Cranston plays Robert “Bob” Mazur, a special agent with U.S. Customs who is working undercover during the height of Reagan’s War on Drugs in the mid-1980s. The main plot of the film is Mazur’s idea to bring down the Colombians — particularly kingpin Pablo Escobar — by chasing the drug money rather than the drugs themselves. He adopts the alias of New York money launderer Bob Musella to get inside the dirty operation, which is deeper than he’s ever gone before.
Despite some confusing details about the sting operation itself, “The Infiltrator” is not only a fascinating look at the illegal drug trade and our government’s attempts to curb it, but it’s also a record-setting movie in the fact that it was written and directed by the mother-son team of Brad and Ellen Brown Furman.
Brad has directed some big names before including Matthew McConaughey and Ben Affleck in “The Lincoln Lawyer” and “Runner Runner” respectively. His directing is tight and focused as it draws toward the inevitable end credits, which reveal the fates of all the characters. Meanwhile, his style for “The Infiltrator” is comparable to some Scorsese classics with its use of stellar tracking shots and period-specific music like The Who’s “Eminence Front” and Curtis Mayfield’s “Pusherman.”
However, this is his mother’s first screenplay, the adaptation of the real-life Mazur’s book for the big screen, but her tense and sometimes shockingly funny script indicates all the skill of a seasoned industry screenwriter. For instance, Brown Furman does an amazing job of depicting just how precarious your life can be when getting into this dangerous game. It doesn’t matter if you’re a lowly informant or a veteran federal agent — one mindless slip of the tongue can blow your cover, send your marks running for cover and end your life, all in one fell swoop. Mazur’s partner Amir Abreu (a charming and foolhardy John Leguizamo) learns this all too well with one of his sleazy informants.
More importantly, Ellen Brown Furman shows us just how deep an undercover officer of the law can go before you lose your very sense of self or moral compass. Mazur is good at what he does, but there’s one snag: he has a wife and two kids at home. A grounded Juliet Aubrey portrays Evelyn Mazur with all the trepidation, anxiety and anger that comes with having a husband who gambles with his life for a living. In one of my favorite scenes, she is horrified when Robert has to physically assault a waiter on their anniversary just to keep his cover.

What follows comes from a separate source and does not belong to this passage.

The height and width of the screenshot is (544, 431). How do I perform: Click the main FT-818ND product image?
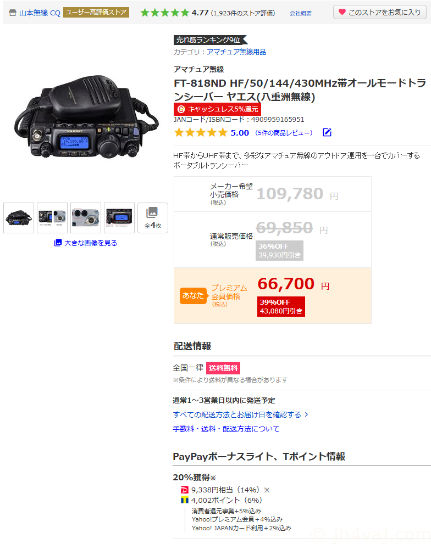pos(86,116)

Not only that, but one stray comment forces Bob to find a fake fiancee to introduce to Escobar’s people. Customs assigns Kathy Ertz (Diane Kruger) a rookie who is quite adept at pretending to be Mazur’s betrothed, helping to ingratiate him further into the criminal organization. The final set piece of their sham wedding underlines the ridiculous lengths that are sometimes taken to bring down the bad guys. It brings to mind the FBI’s Abscam operation from the late 1970s, which was done with more comedic effect in David O. Russell’s inferior “American Hustle.”
On the supporting side is Benjamin Bratt as Roberto Alcaino, one of Escobar’s top lieutenants. He highlights the theme of trust and forms a friendship with Musella and his fiancee. But what happens when you start to care for the people you’re trying to bring down? It’s all part of the movie’s building drama and appeal with Cranston at the center of it all, with a performance that ranges from calm to intense to melancholic. Coming off an Oscar nomination for “Trumbo,” the actor has proved his talent t for playing historical figures, perhaps making him the greatest actor alive today.
Look out other actors. Cranston IS the danger.